For political reasons, the old-age pension will once again escape untouched but the very generous tax treatment of pensioners – high tax credits and exemption from Dirt tax – could be targeted.

Despite the government's commitment to maintain pupil-teacher ratios, there will be major cutbacks in education. Savings of €250m-€300m have already been identified by the Department of Education, with third-level in particular likely to feel the impact.

Health, meanwhile, is facing cuts of €600m. This is certain to impact on frontline services because 70% of the health budget is pay related and, under the Croke Park agreement, the government cannot repeat last year's public-sector pay cut. There is serious scepticism in government circles as to whether the changes in work practices agreed as part of the Croke Park deal will deliver any meaningful savings.

Ministers, who meet tomorrow for the final cabinet session before the summer break, accept that the cuts in December's budget are going to be even more severe than last year because the €3bn in savings will be coming from a smaller base. The three big spending departments of Health, Education and Social Protection will account for as much as 85% of the cutbacks in current spending, with the other 12 departments looking at a combined reduction in spending of between €200m and €500m.

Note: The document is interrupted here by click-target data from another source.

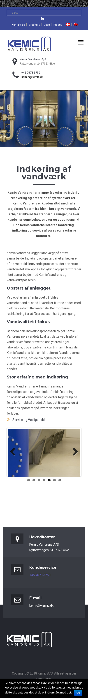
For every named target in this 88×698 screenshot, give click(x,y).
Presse (57, 24)
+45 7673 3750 (40, 575)
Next (73, 452)
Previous (14, 452)
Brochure (34, 24)
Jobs (47, 24)
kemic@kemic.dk (32, 77)
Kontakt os (18, 24)
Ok (78, 692)
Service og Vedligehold (28, 420)
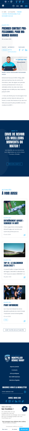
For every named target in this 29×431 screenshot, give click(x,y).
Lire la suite (24, 235)
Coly (6, 320)
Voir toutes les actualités (14, 330)
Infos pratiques (14, 373)
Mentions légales (14, 380)
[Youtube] (19, 401)
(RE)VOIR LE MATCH (14, 164)
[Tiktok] (23, 401)
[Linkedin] (26, 50)
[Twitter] (23, 50)
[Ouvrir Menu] (26, 6)
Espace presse (14, 366)
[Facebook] (20, 50)
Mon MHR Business (14, 377)
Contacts (14, 370)
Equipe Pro (5, 25)
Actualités (11, 12)
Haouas (5, 50)
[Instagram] (10, 401)
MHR (5, 12)
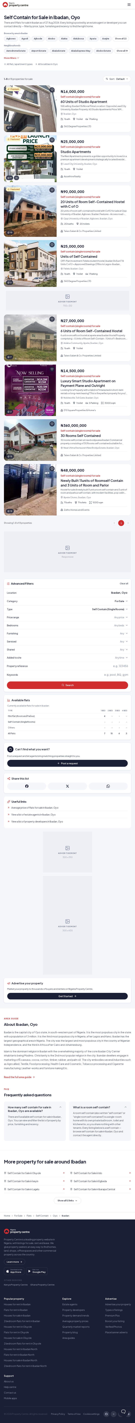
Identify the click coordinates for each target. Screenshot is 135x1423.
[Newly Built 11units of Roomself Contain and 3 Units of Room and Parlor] (67, 489)
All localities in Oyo (48, 64)
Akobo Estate (103, 50)
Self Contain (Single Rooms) (21, 722)
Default (117, 78)
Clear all (124, 583)
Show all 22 (121, 38)
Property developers (73, 1309)
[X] (114, 1414)
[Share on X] (67, 786)
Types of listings (114, 1309)
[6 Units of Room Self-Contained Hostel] (67, 338)
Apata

Some of this will come from reining in government funding of state companies and agencies, which could face budget cuts of between 7.5% and 10%. This could impact on the likes of CIE, which gets a large subvention from the state for providing socially desirable services, and more particularly the hundreds of agencies fully dependent on the state for funding.

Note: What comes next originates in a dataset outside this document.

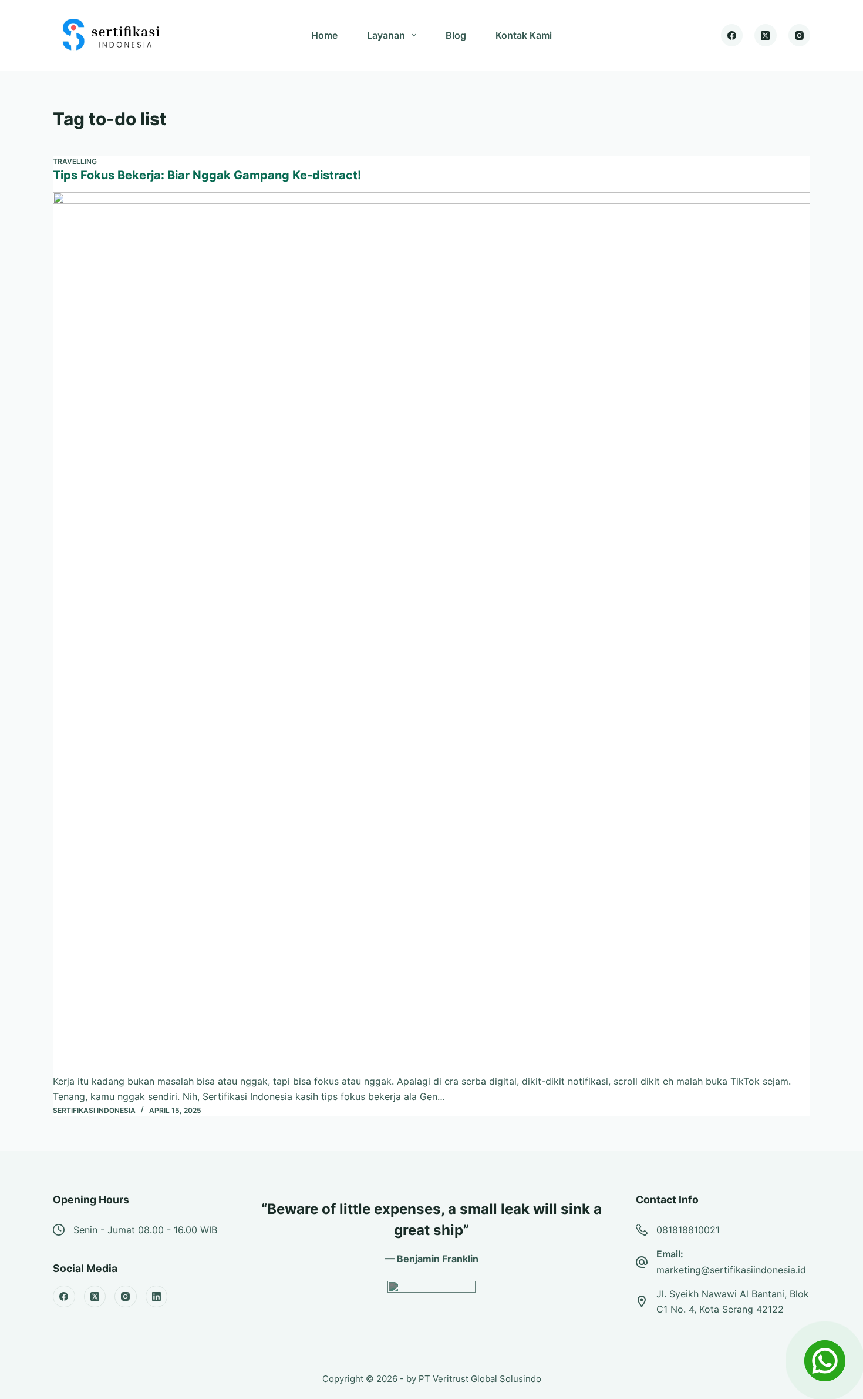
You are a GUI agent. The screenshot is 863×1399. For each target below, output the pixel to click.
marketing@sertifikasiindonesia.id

Although both Taoiseach Brian Cowen and finance minister Brian Lenihan stressed last week that the emphasis in the budget would be on spending cuts rather than tax increases, €500m-€700m is likely to come from additional tax revenue.

A chunk of the 50% of workers currently paying no tax will be brought into the tax net by reducing credits and/or the introduction of a new universal social contribution, which will replace PRSI, health and income levies. Tax-relief schemes will also be further targeted.

As part of this restructuring of the tax system, the possibility of a €200 flat-rate household services charge – which would ultimately be replaced in a few years by property tax and water charges – cannot be ruled out. Ministers have, however, ruled out any chance of tolls being introduced on national roads despite it being recommended in the Local Government Efficiency Review.